--- BRIEF ---
Each line below with the string "screenshot" should be copied.

--- EXTRACTED DATA ---

* * * * * * *

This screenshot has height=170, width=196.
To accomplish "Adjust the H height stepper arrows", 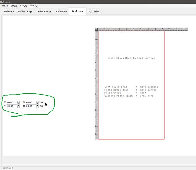I will pyautogui.click(x=38, y=106).

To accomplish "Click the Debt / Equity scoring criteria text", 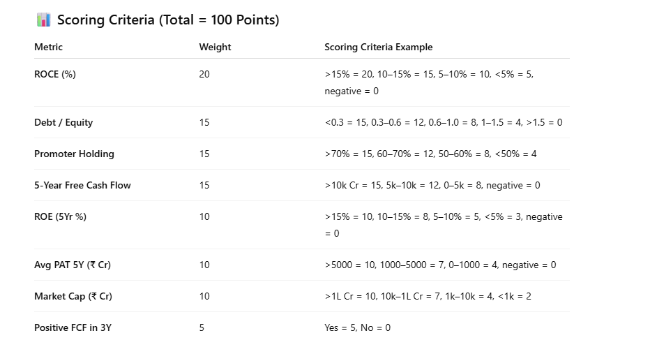I will (x=443, y=122).
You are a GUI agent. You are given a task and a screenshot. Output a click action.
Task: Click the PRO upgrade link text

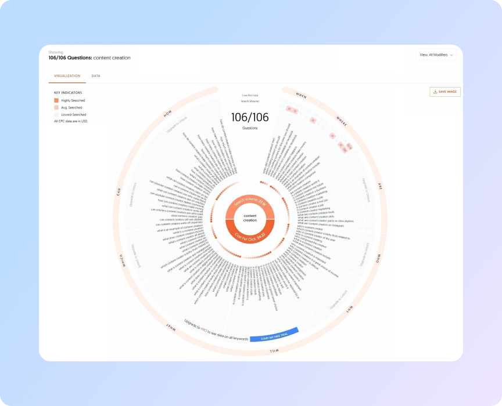point(204,330)
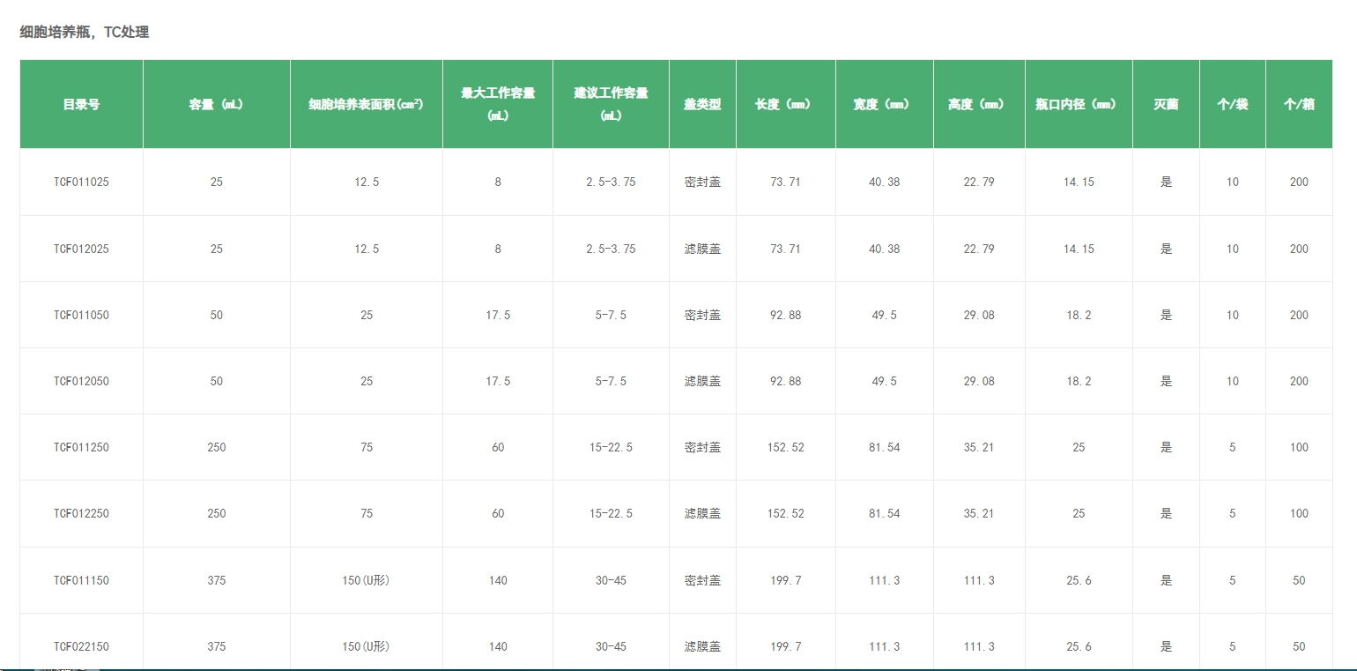Click catalog number TCF011150
The image size is (1357, 671).
point(81,581)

* * * * * * *

--- RESULT ---
This screenshot has height=170, width=196.
You are a GUI agent. You are given a task and a screenshot. Output a click action.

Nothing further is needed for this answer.